Grávida é demitida e perde estabilidade; saiba o que levou à decisão

Mulher foi demitida por justa causa em Vitória (ES) após ficar mais de 70 dias sem ir ao trabalho.

O Tribunal Regional do Trabalho da 17ª Região (TRT-17), no Espírito Santo, manteve a demissão por justa causa de uma grávida em Vitória após ela ficar mais de 70 dias sem comparecer ao trabalho. A informação foi publicada pela Folha de S.Paulo na sexta-feira (14).

A Justiça considerou que houve abandono de emprego e afastou a estabilidade garantida às gestantes.

O que levou à demissão

A trabalhadora descobriu a gravidez em março de 2025 e apresentou atestados médicos. Depois de ser considerada apta a retornar às atividades, porém, deixou de comparecer à empresa a partir de 3 de abril.

Segundo o processo, a empresa enviou mensagens para que ela voltasse ao trabalho. A funcionária afirmou que teria sido orientada a permanecer em casa, mas não apresentou documentos que comprovassem a alegação.

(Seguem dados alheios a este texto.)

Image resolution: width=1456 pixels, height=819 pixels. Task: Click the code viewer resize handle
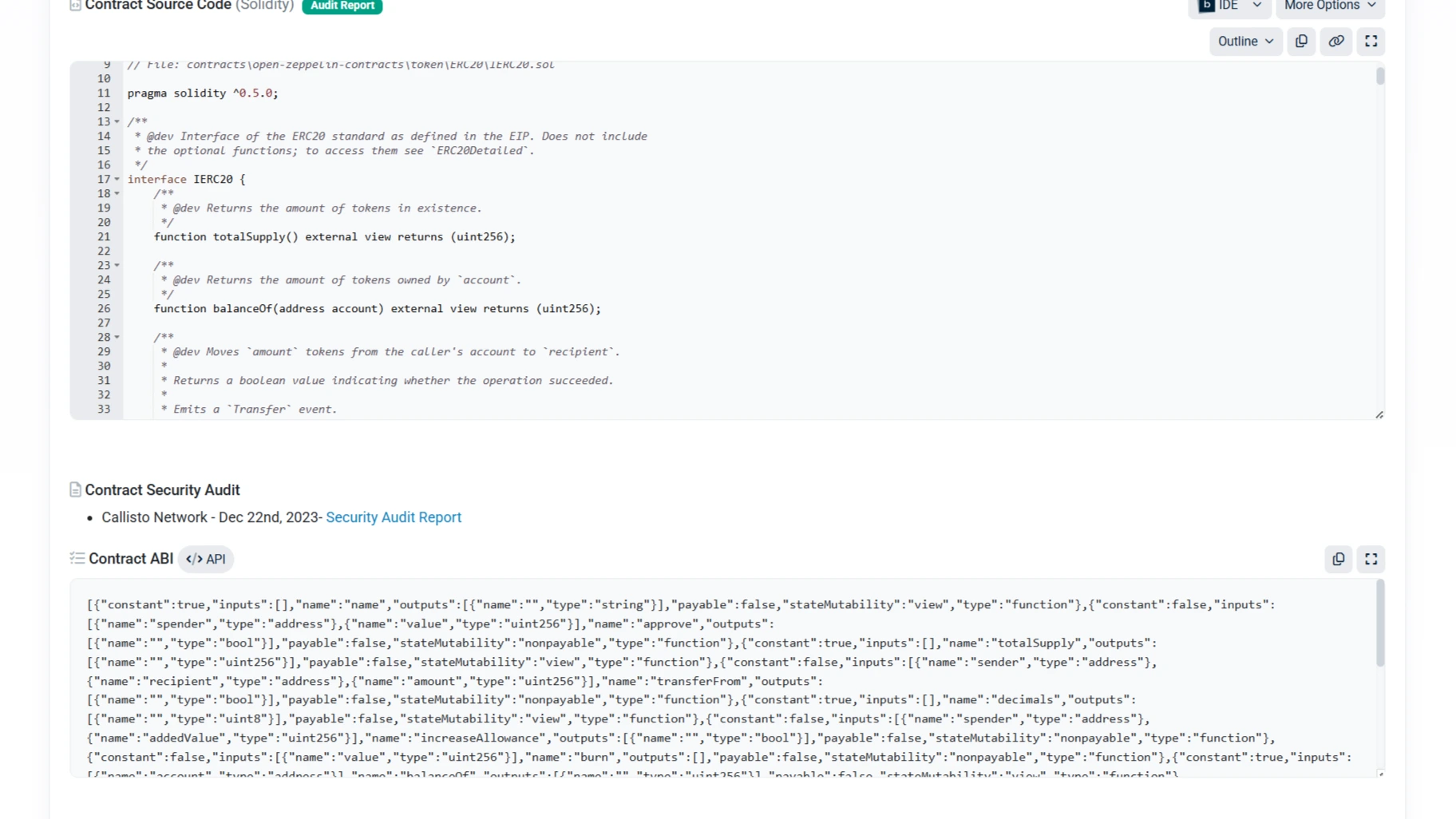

A trabalhadora recorreu à Justiça e pediu R$ 42.966,20. Ela também alegou que sua atividade a deixava exposta a produtos prejudiciais à saúde, mas a perícia judicial não reconheceu insalubridade.

Estabilidade não foi mantida

A estabilidade da gestante não impede uma demissão por justa causa quando há falta grave comprovada. 

A trabalhadora também alegou que sua função a expunha a produtos prejudiciais à saúde, mas a perícia não reconheceu insalubridade.

A decisão ainda pode ser contestada no Tribunal Superior do Trabalho (TST).